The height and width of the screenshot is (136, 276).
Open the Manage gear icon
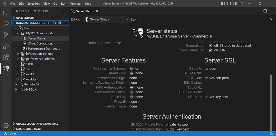pyautogui.click(x=6, y=125)
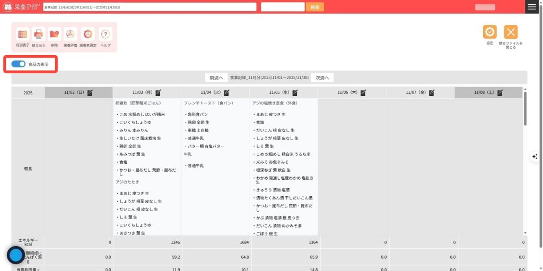The image size is (543, 271).
Task: Click the blue circular chat button
Action: (16, 255)
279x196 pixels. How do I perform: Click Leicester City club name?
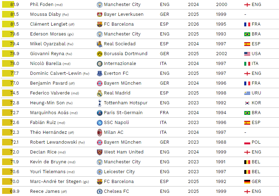click(x=119, y=172)
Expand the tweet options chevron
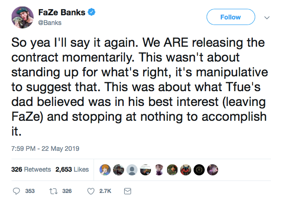Screen dimensions: 283x205 click(x=267, y=18)
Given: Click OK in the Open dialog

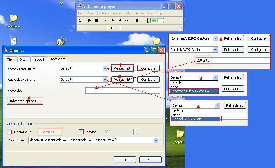Looking at the screenshot, I should (150, 159).
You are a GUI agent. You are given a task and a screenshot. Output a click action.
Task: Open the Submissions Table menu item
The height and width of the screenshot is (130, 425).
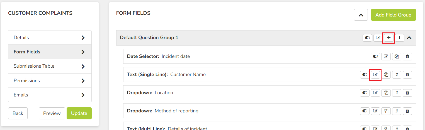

The problem -
Repeat exactly and only the lines from the one holding "You are a GUI" through the final line of the entries; no pictures.

Problem solution -
You are a GUI agent. You are given a task and a screenshot. Output a click action.
Task: Open the Submissions Table menu item
The height and width of the screenshot is (130, 425).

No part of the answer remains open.